News: Fresh warnings over child mental health pandemic
Posted 8 Sept, 2021 by Jennifer Drummond
New figures published this week show the number of children and young people waiting for treatment from specialist child and adolescent mental health services (CAMHS) has doubled in the last year.
The statistics released on 7 September from Public Health Scotland show that 1,686 children and young people were awaiting treatment at the end of June 2021. At the same time last year, the waiting list stood at 787.
Of the 4,552 children and young people treated over the period April to June 2021, only 72.6% were seen within the Scottish Government’s 18-week waiting time target. Nine out of 14 health boards failed to meet the target.
The figures come after Antony Clark, an Interim Director at Audit Scotland recently highlighted the continued concerns over access to children and young people’s mental health services, warning the pandemic has “made the need for change more urgent.”
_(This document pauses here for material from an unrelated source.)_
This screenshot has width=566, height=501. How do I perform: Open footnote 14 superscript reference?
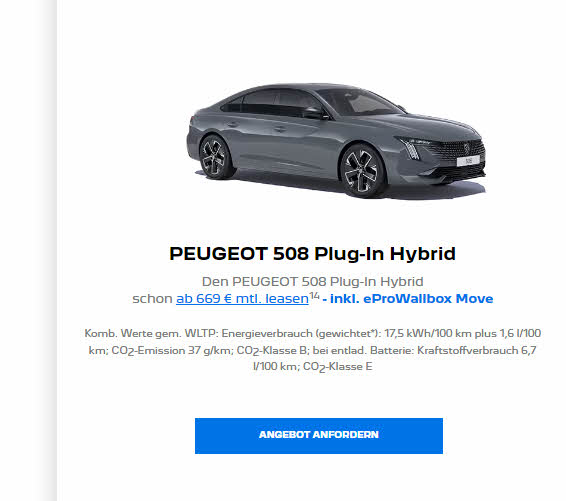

The Scottish Children’s Services Coalition (SCSC), an alliance of leading providers of children’s services, has responded to the recent statistics calling for more action to tackle the extensive waiting period and investment in early intervention.
A spokesperson for the SCSC said:
“We have for some time raised concerns over a potential lost generation of vulnerable children and young people, whose mental health is being impacted even further by the Covid-19 pandemic. It is more important than ever that children can access the support they need, when they need it, irrespective of where they live.
“This is a crisis we can overcome, but it will require a similar energy and commitment to that demonstrated for Covid-19 if we are to achieve this and prevent many young people giving up on their future.”
They have also called for greater partnership working between the public, private and third sector and a greater awareness of the services on offer.
The figures were published on the same day Scottish Government presented their Programme for Government 2021-22, which includes investing (at least 1% of al frontline NHS spend) in CAMHS services.